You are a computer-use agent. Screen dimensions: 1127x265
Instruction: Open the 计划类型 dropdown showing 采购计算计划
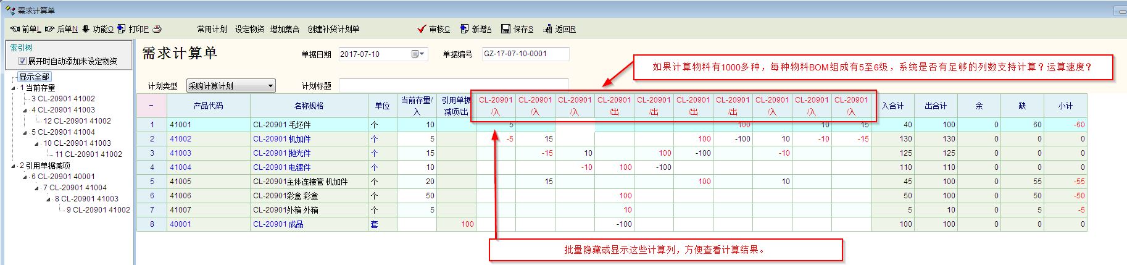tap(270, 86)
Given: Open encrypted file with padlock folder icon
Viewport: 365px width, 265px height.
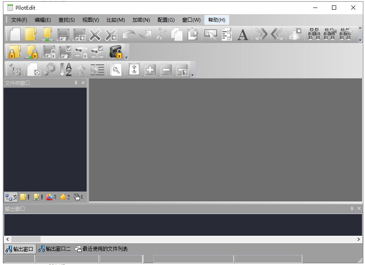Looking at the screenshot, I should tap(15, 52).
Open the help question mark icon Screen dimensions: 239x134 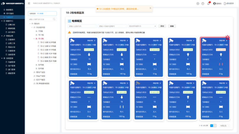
○ ○ ○ ○ ○
**Prompt**.
In your copy, include no pictures and only the lines from the line with "Instruction: Open the" through the final line of the listing above, reproduced exactly.

**Task solution**.
Instruction: Open the 计划类型 dropdown showing 采购计算计划
tap(270, 86)
Given: Open encrypted file with padlock folder icon
Viewport: 365px width, 265px height.
Looking at the screenshot, I should tap(15, 52).
Open the help question mark icon Screen dimensions: 239x134 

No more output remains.